И уж тем более, люди будут яро доказывать, что они не «фортепьянные клавиши», если их принудительно склоняют к действиям или образу мысли, которые кажутся им сомнительными, представляются   основанными на лжи или вредоносном умысле. В этом случае возможны полное отчуждение широких слоев народа от власти и социальные потрясения, а также глубокий раскол внутри самого общества, ибо принявшие правила игры «покорные и безжизненные» будут со своей стороны требовать от государства принятия действенных мер против «неистовых и агрессивных», угрожающих их спокойному существованию.

Предвидя подобные угрозы и риски, рациональная государственная власть должна и действовать рационально.
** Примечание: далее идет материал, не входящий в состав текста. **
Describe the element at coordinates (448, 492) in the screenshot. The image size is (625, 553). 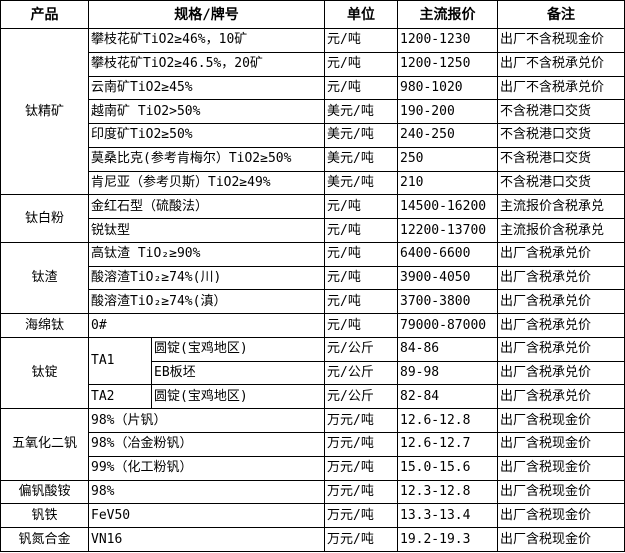
I see `price-cell: 12.3-12.8` at that location.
Во-первых, ей необходимо самой убедиться, что ее требования, предъявляемые к обществу, являются истинными и объективно идущими людям во благо. Это, в свою очередь, подразумевает внимательный и всесторонний учет позиции научных экспертов, представляющих разные научные школы и занимающих в данном вопросе противоположные позиции. Лишь объективное взвешивание научно обоснованных альтернатив обеспечивает истинность принятого властного решения и положительный характер получаемых социальных результатов.

Во-вторых, если только дело не касается пограничных ситуаций (типа войн, мятежей, стихийных бедствий и повального мора), где надо действовать быстро и радикально, — то перед принятием ответственных властных решений надо объективно выявить настроения широких слоев населения. Если решение явно непопулярно, то надо трижды взвесить целесообразность принуждения. Иначе в результате, с одной стороны, как говорилось выше, возможно полное отчуждение наиболее пассионарной части общества от власти и ее агрессивное сопротивление непопулярным мерам. А с другой, — превращение оставшейся части в безликих и покорных обывателей, безропотно принимающих любой государственный произвол. (3)  Раскол общества на радикалов и социальных «адаптантов» всегда грозит хаосом и деградацией.

В-третьих, всегда и со всех сторон предпочтительнее государственное убеждение, а не принуждение; рациональные аргументы, а не пропагандистские заклинания; спокойная демонстрация проверенных фактов, а не их сокрытие и запугивание   недовольных.  В этом случае уважаются свобода и достоинство человека, и, следовательно, объективно уменьшается как число «неистовых и агрессивных», так и «покорных и безжизненных», что идет во благо и обществу, и государству.

В-четвертых, рациональность и твердость власти проявляется не в том, чтобы продавливать свои решения любой ценой, а в отказе от решений, фактически обнаруживших свою ошибочность. Ничто так не повышает авторитет государства в глазах разумных и ответственных граждан, как его публичное признание своих ошибок и воля к их исправлению; равно как ничто так не направляет свободную волю сознательных граждан к добру, миру и социальному созиданию.

В результате таких рациональных действий власти   перестает работать разрушительный социально-психологический закон «отторжения человека даже от насильственно навязываемого добра». И начинает действовать закон прямо противоположный – «синархии государства и народа», когда воля первого является отчужденной волей второго, действующей в его объективных и долгосрочных интересах.

  1. Фромм Э. Психоанализ и этика. М., 1993, с. 288.
  2. Достоевский Ф.М. Соч. В 10 т.Т.4. М.,1956, с.158.
  3. В случае деспотического, т.е. иррационального по своим целям и методам существования, государства второй результат как раз является крайне желательным. Но в любом случае такой режим заканчивает историческим крахом, неизбежным развенчанием и осуждением правящих элит.